In the end-of-2020 cybersecurity word cloud – a swarm in which floats the most frequently seen, heard, and spoken words in the industry – one four letter acronym will appear bigger and bolder than all the rest: SASE. When discussing Secure Access Service Edge, most of the excitement surrounds its unifying characteristics and how IT finally has a consolidated tool for both networking and security from the cloud.
SASE will improve security and make it easier to achieve, but along with this simple idea comes other benefits. Anticipated less frequently (given that these solutions aren’t being widely consumed yet) is how SASE also delivers better performance across the organization in terms of throughput and productivity. Performance is a complement to the security delivered to companies, thanks to multiple factors including SASE’s presence on the edge, its low-touch quality in terms of IT effort, and the clarity it brings to networks.
A central tenet of SASE is that the network is no longer organized around resources that are held in the headquarters, so security needs to match this arrangement. SASE therefore exists in the cloud where its network security functions can be easily integrated into both local and cloud architecture, and managed from a single panel.
Key to the networking chops of SASE is that providers with a global backbone of data centers are able to put resource access portals closer to where employees and branch offices reside. Instead of every employee connecting to the same resource through a single point, they can do so with their individual devices through gateways nearby. This offers employees around the globe lower-latency access to the tools they need for work.

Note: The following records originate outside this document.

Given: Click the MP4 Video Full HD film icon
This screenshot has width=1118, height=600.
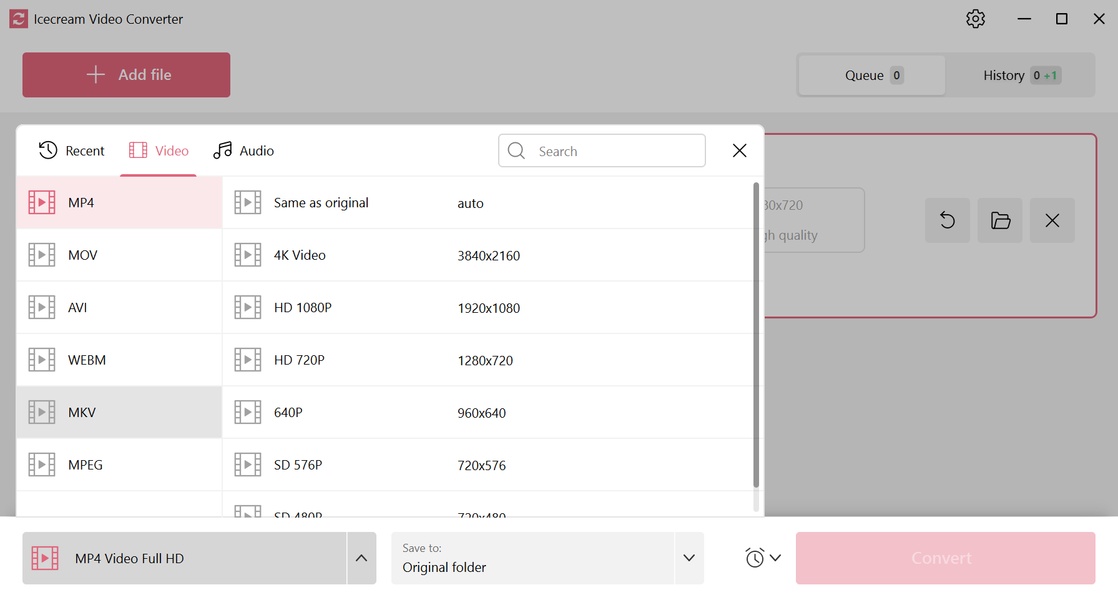Looking at the screenshot, I should 45,558.
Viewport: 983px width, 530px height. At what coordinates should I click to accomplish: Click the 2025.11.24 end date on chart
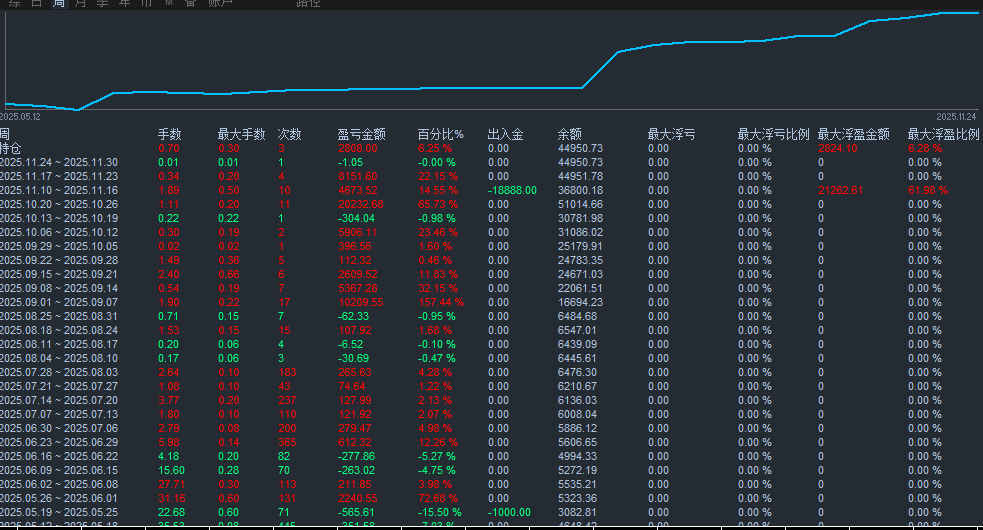[962, 116]
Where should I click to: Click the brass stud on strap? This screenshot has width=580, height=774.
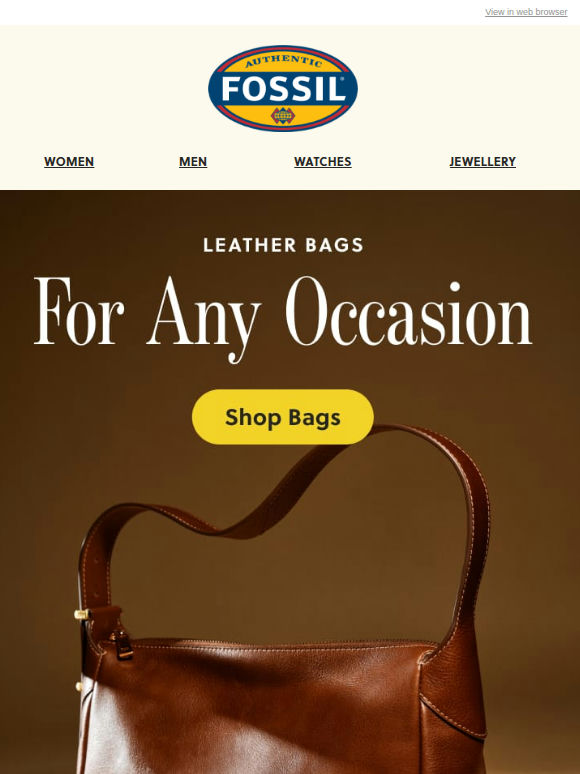(x=82, y=615)
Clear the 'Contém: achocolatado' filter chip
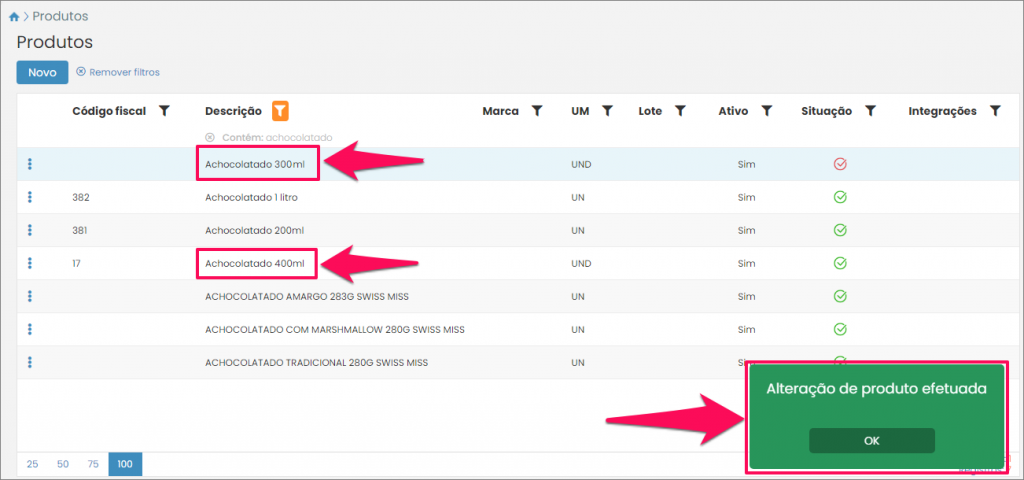Viewport: 1024px width, 480px height. click(x=210, y=137)
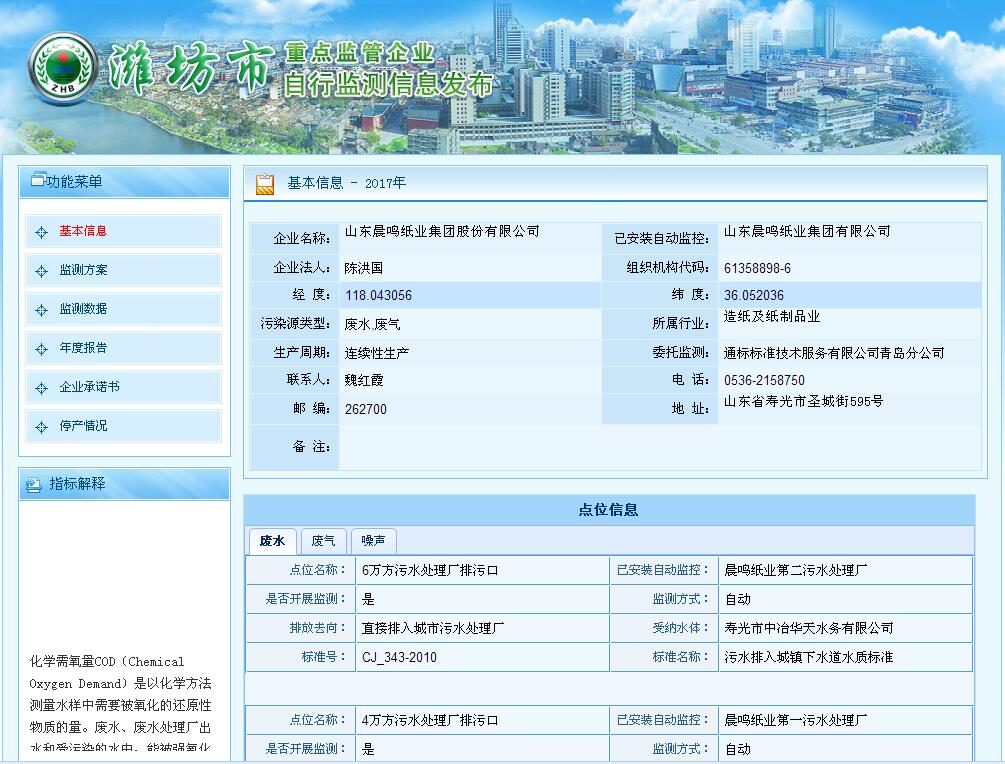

Speed is increased further due to the lower amount of network congestion that occurs due to SASE’s user-focused access policies. Because it’s built on SD-WAN, organizations using SASE for distributed, secure remote access are able to also create custom rules for certain sources of traffic. This reduces the bandwidth allowed to low-priority users or guests on the network, for example, and it all happens with rules that trigger based on granular qualifiers such as location, device, role and more. With the visibility that SASE provides over network endpoints and resources, it’s easy to “direct traffic” autonomously and efficiently.
Finally, since SASE is a unified solution, customers of a single SASE provider such as Perimeter 81 have multiple choices even within individual security tools. For example, if a company’s network is seen to enjoy faster connection times and lower latency while using the WireGuard encryption protocol, instead of the IPSec or SSL protocols available with other vendors, then they can freely switch to it or even create rules that determine under which traffic conditions these various protocols are applied.
With traffic controls, segmentation, better visibility and local gateways pushing resources to the edge, it’s no wonder that networks on SASE run seamlessly and smoothly. However, that’s only half the equation. SASE also reduces costs and simplifies the processes that IT engages in, which improves departmental performance significantly.
IT employees no longer have to navigate several different misaligned security solutions each with various ways to control access – they need only to login to their centralized SASE panel, on which all functions related to networking (access policies, segmentation, creation of users and groups, traffic rules, gateway building etc.) and security (enforcement of tools like 2FA, DNS filtering, encryption etc.) reside.
The sheer amount of time saved maintaining, patching, configuring, and returning to the same tools every time the organization adds a new resource or user is astounding. Not only does this cut costs in terms of the raw number of solutions managed by any organization, it also cuts the burden of time invested from IT’s side, and gives IT managers more leeway to assign proactive, performative, and potentially profit-seeking IT activities to their staff.
With SASE as a multitool – almost a Swiss Army knife of network and security functionality – organizations can clean house and quickly consolidate the various security vendors and subscriptions they used to consume. Suddenly having the same total utilities but concentrated into one tool is a self-explanatory advantage, but the residual benefits – mostly performance related – will be more visible as SASE gains market share.